*PAGE TEXT:*
--- Start ---
# EveryOnes A Painter !!!



## TheLastDaze (Jan 19, 2010)

New here so I figured I'd post a rant in the paint forum as I've been a painter by trade my whole adult life, well with the exception of a couple summers in high school.

I'm still amazed at how many 'painters' give incorrect advice, and have been doing it 'wrong' for so many years, but still plug away at pushing a brush.. 

I'm a licensed contractor from California and Oklahoma everytime I hire I simply try to state the importance of whites, putty knife and maybe a couple personal brushes to bring to the job to ease someone's applications... I stress a painter doesn't classify as painting a few houses, sisters room, moms house etc.. A 'painter' is a seasoned journeyman whom (back in the day) was trained in school for 4 yrs as he 'worked' in the field as a union painter, again I'm a painter but have been in general construction for many years and do every aspect of construction, but my peeve is 'everyones a painter' simply because its the easiest part of the trades to 'fake' your way into.. 

We used to give a 20 question trade test before hire, but I stopped that as some 'most' actually didn't know virtually anything about the trade but we're a good hand in field and could sling some paint, as long as you gave it to them.. 

Looking for 'painters' is a hard task indeed. Yeah, everyone does it a little different but that doesn't make it right either.. Most wont take the time to read spec sheets let alone the back of the can, good supers do and when one of the 'painters' is confronted with a question he better be brushed up on 'facts' and not his 'professional' opinion when hes only learned by hands on.. 

I'm always open for knowledge and hope I can gain a lot from people here on this site.. 


Rant and roll... 1st posting whore:whistling

Rob


----------



## outsidethelines (Oct 19, 2007)

I think part of your frustration may be a simple lack of common sense. I hired someone once on a temp basis who proceeded to, on the first day, walk me around the jobsite (my jobsite) to explain to me all the ways he could be "more helpful" to me by doing things "HIS" way. I used him for the first couple days because I did not have time to find another person right away and then gave him the boot. I was actually floored by the things he was saying and to be honest, I don't think you have to be a 20 year painter to realize that some of these guys are a little screwed up in the head.
--- End ---
*DATA EXCERPTS:*
--- Start ---
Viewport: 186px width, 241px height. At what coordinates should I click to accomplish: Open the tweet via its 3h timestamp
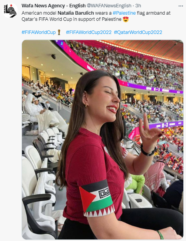tap(138, 6)
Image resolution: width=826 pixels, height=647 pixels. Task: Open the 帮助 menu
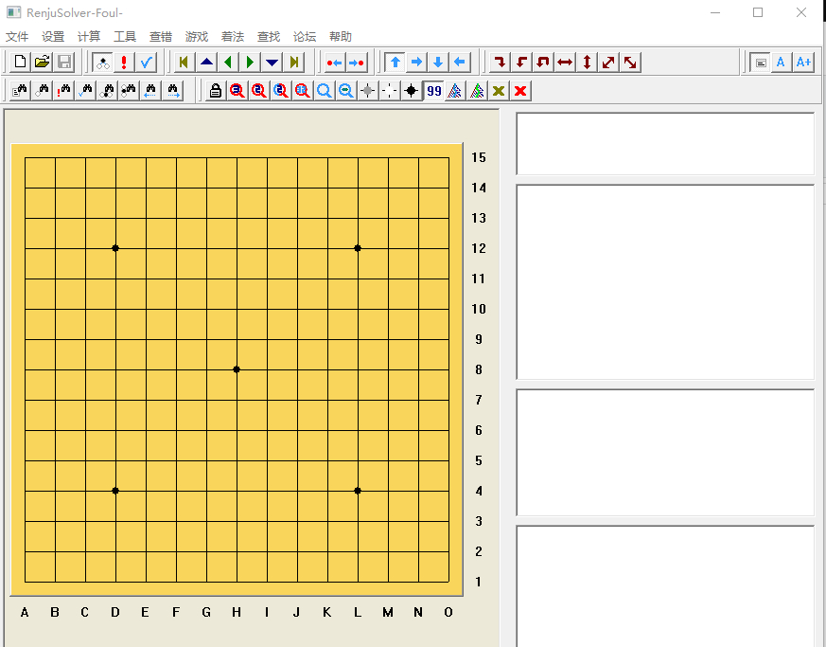[x=341, y=37]
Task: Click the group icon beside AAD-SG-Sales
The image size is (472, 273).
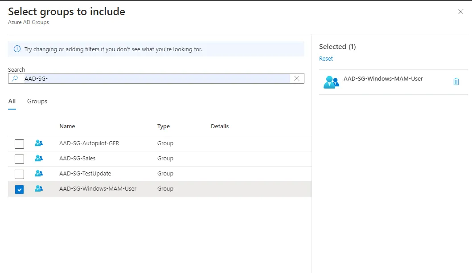Action: (x=39, y=159)
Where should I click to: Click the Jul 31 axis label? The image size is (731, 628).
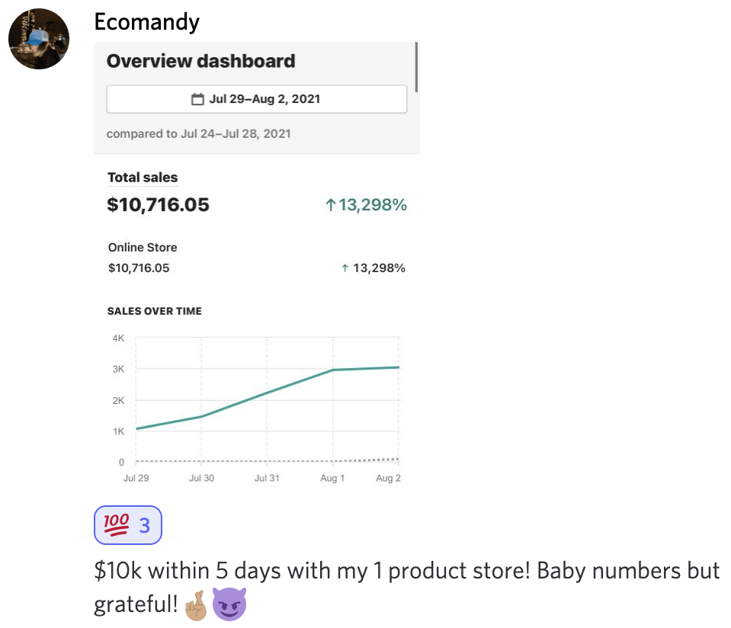click(x=267, y=478)
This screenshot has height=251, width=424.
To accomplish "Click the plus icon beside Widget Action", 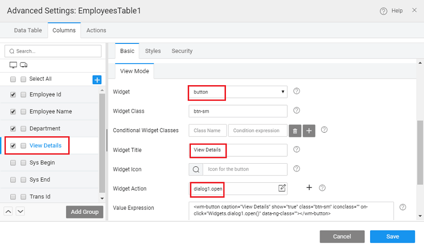I will [309, 187].
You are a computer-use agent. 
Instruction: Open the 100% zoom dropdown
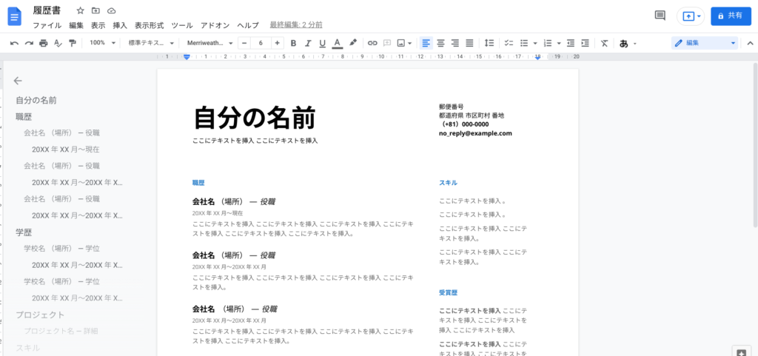click(x=102, y=43)
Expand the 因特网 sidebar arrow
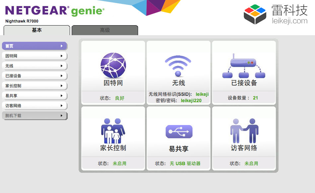The image size is (315, 193). point(62,56)
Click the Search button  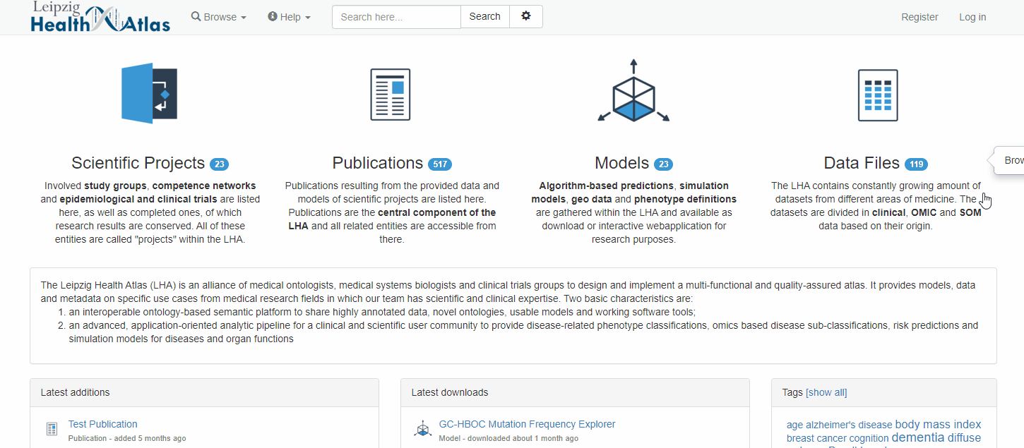tap(484, 16)
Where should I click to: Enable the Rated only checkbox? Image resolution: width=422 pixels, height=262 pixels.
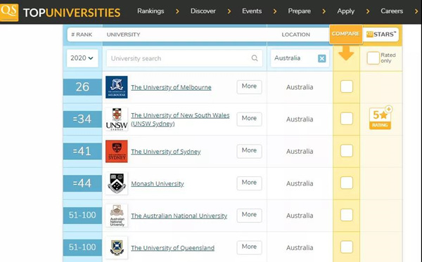373,58
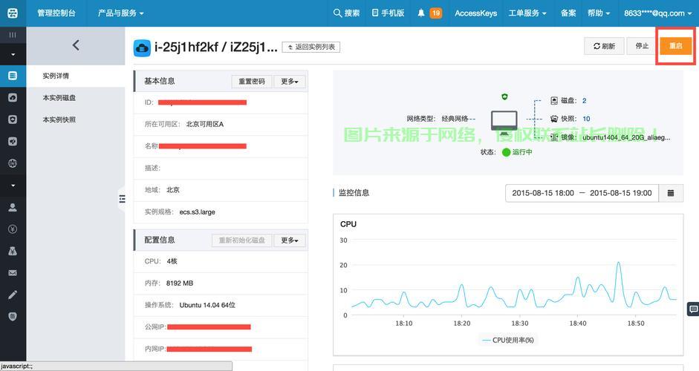Open notifications via the bell icon
The image size is (699, 371).
pos(421,13)

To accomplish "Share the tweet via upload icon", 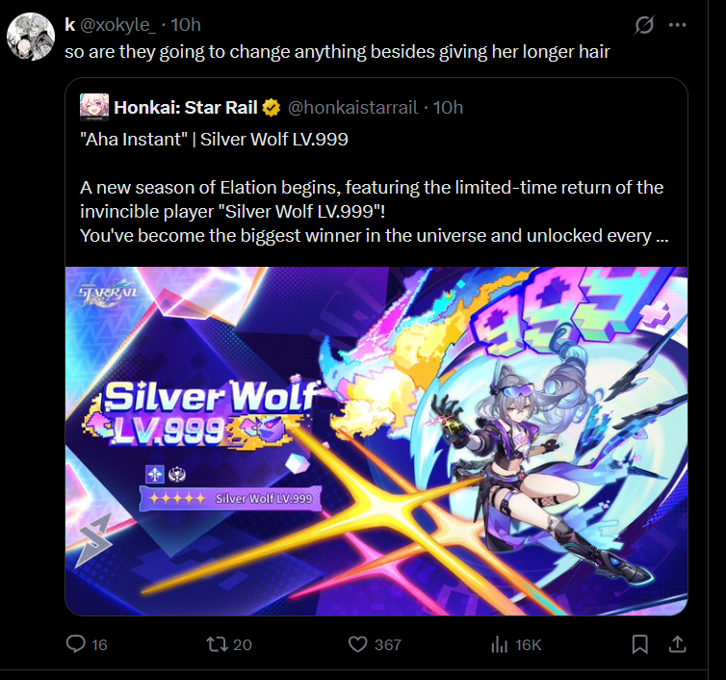I will [x=678, y=643].

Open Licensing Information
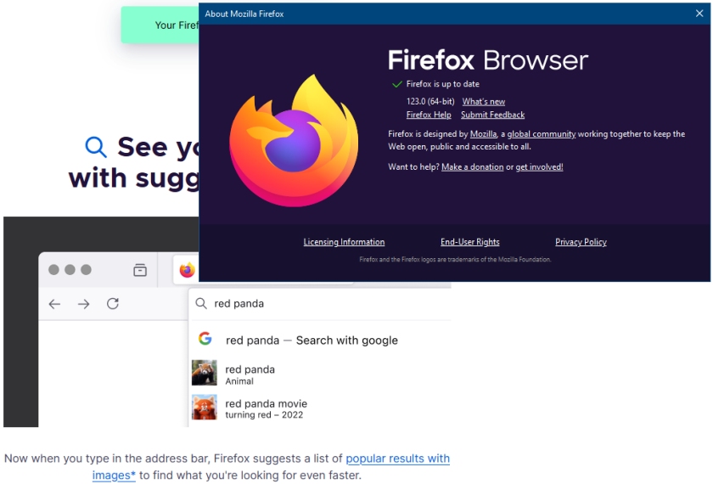tap(344, 242)
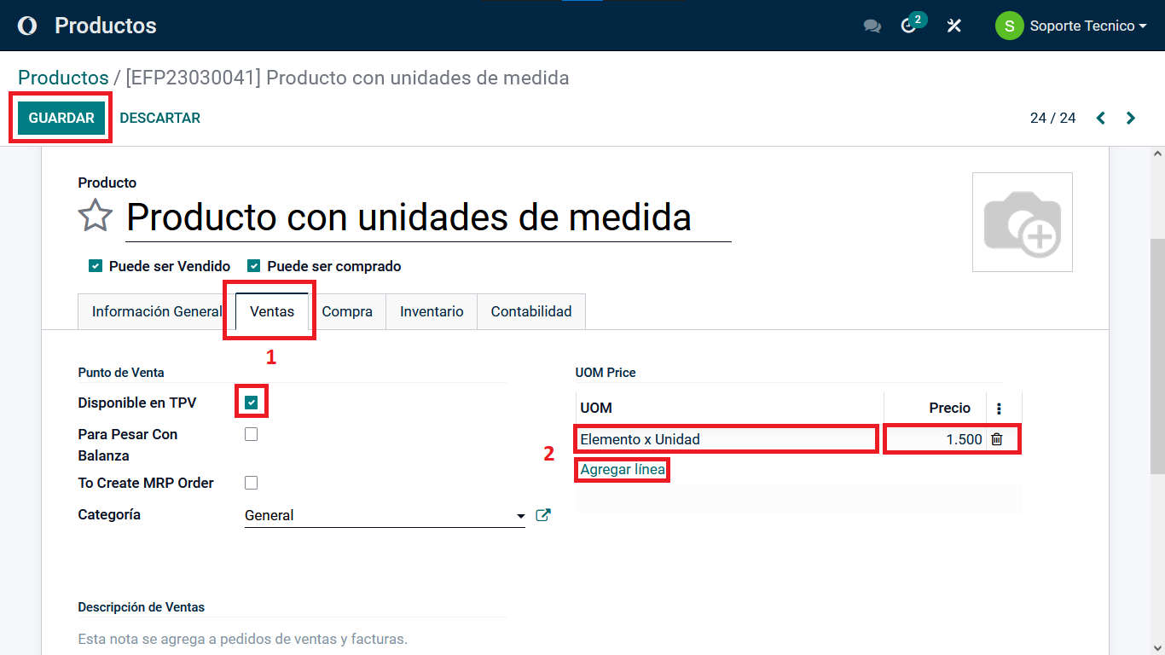Mark product as favorite with star
This screenshot has width=1165, height=655.
coord(95,216)
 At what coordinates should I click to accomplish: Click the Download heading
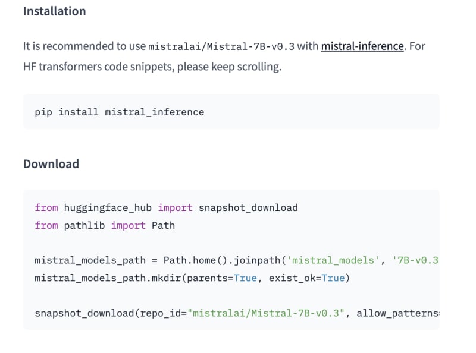pos(51,164)
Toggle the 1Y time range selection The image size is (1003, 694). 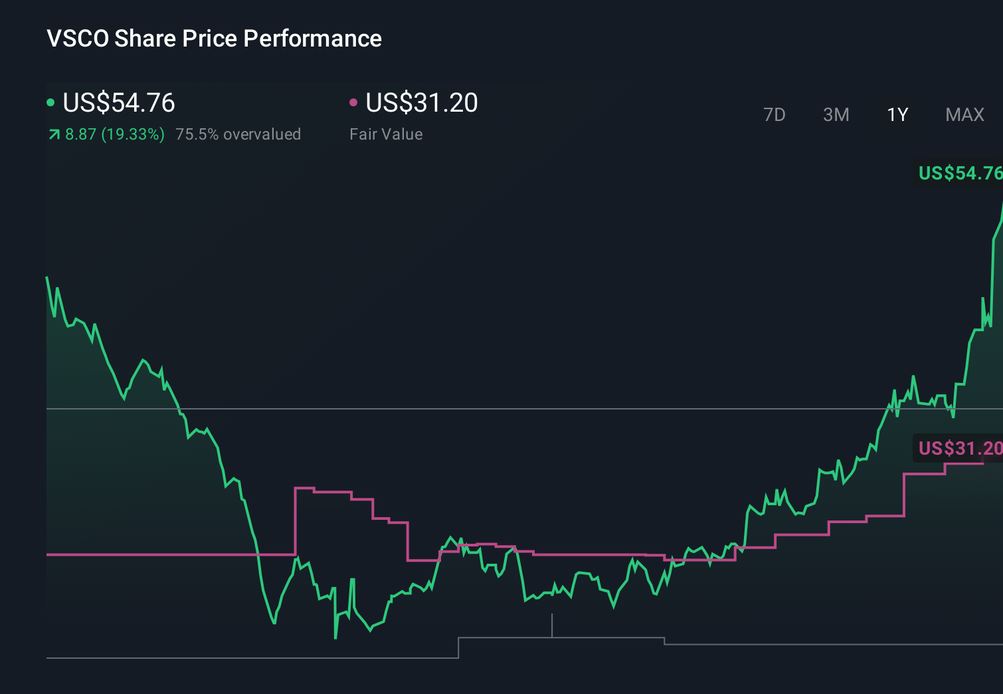(x=897, y=114)
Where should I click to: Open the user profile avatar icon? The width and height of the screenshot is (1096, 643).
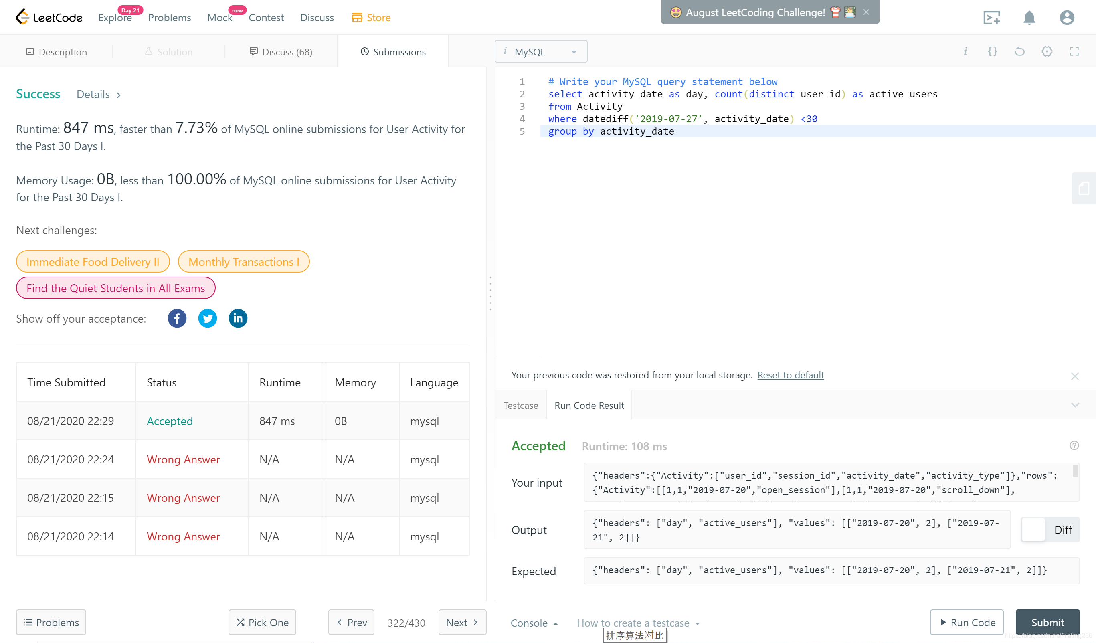(x=1066, y=18)
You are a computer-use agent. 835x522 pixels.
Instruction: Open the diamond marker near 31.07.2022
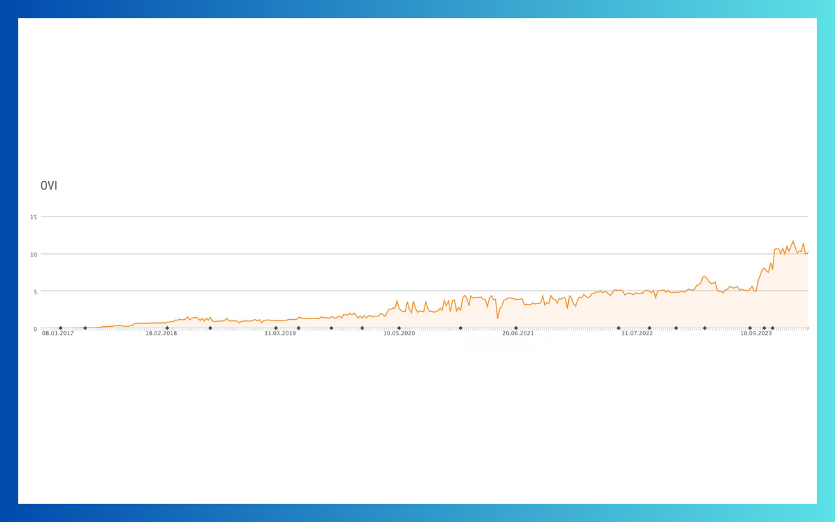click(x=649, y=328)
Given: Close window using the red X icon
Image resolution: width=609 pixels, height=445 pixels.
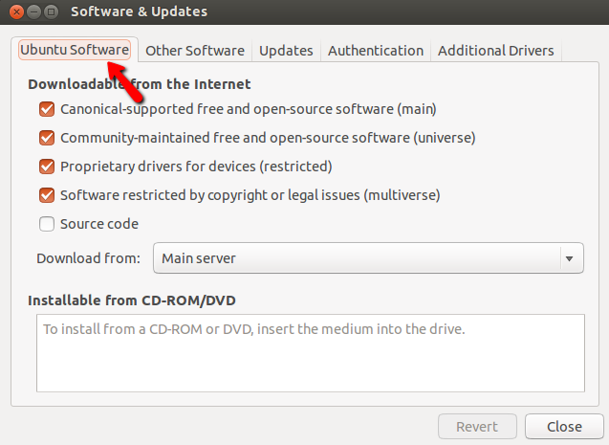Looking at the screenshot, I should click(16, 12).
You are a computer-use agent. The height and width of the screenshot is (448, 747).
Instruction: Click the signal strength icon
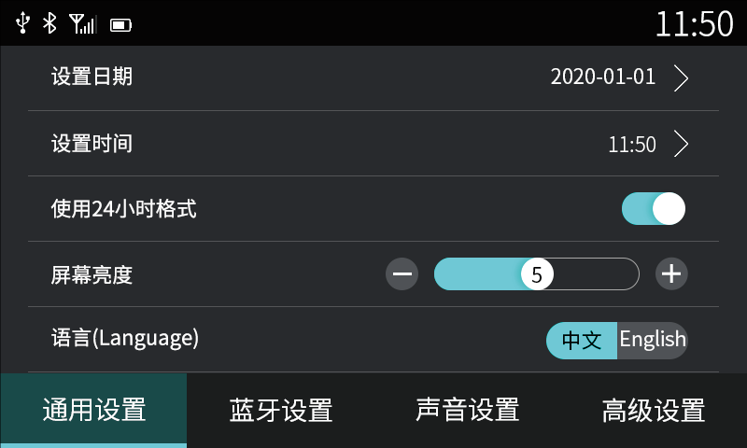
--- End ---
*REQUIREMENTS:*
(A) In the painting forum thread, which items does the first poster say he tells new hires to bring to the job?
(B) Print the part of the entries that opens with the line containing "You are a computer-use agent. The" and runs through the end of the entries, leaving out any pictures.
The entries and the painting forum thread come from unrelated sources.

*SOLUTIONS IN ORDER:*
(A) Whites, a putty knife, and a couple of personal brushes.

(B)
You are a computer-use agent. The height and width of the screenshot is (448, 747).
Instruction: Click the signal strength icon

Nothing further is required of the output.